Proposed projects must involve methods to mitigate nitrogen oxide (NOx) emissions from vehicles listed within the eligible mitigation actions established in DEQ’s Volkswagen (VW) Mitigation Plan.

More detailed information about eligible mitigation actions can be found in DEQ’s mitigation plan, which is available at https://deq.wyoming.gov/outreach-public-information/volkswagen-settlement/.

DEQ will fund accepted grant proposals from $1,000,000 of funding provided through the Volkswagen Settlement Funds.

In 2019, DEQ awarded over $500,000 VW Settlement funds to Grand Teton National Park, Western Wyoming Beverages, the Jackson Hole Airport, and Sublette County School District #1. YTCC supported both Jackson Hole Airport and Grand Teton National Park on their applications.

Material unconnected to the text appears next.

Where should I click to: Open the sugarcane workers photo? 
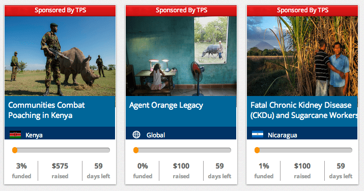click(x=302, y=56)
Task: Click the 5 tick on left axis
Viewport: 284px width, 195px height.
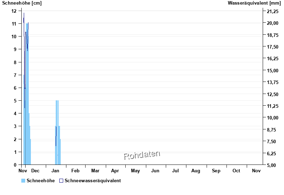Action: [15, 101]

This is an open and competitive process. Applicants must submit their proposals to DEQ no later than 5:00 p.m. January 31, 2024, to be considered. Project applicants will be scored on a numeric, 70-point scale. Points will be awarded based on how well applicants demonstrate that their project meets the criteria specified in the DEQ VW Mitigation Plan, as well as the level of detail included in the applicant’s responses to application questions. All project applicants will receive fair and equal consideration.

The following criteria will be used in selection and ranking of proposals

  1. Greatest NOX emissions reductions.
  2. Cost benefit – Projects that achieve the highest emission reductions at the lowest cost.
  3. Potential for achieving measurable NOX emission reductions in nonattainment areas.
  4. NOX Emission reduction benefits to areas of greater population density.
  5. NOX Emission reduction benefits to sensitive populations, such as children and the elderly.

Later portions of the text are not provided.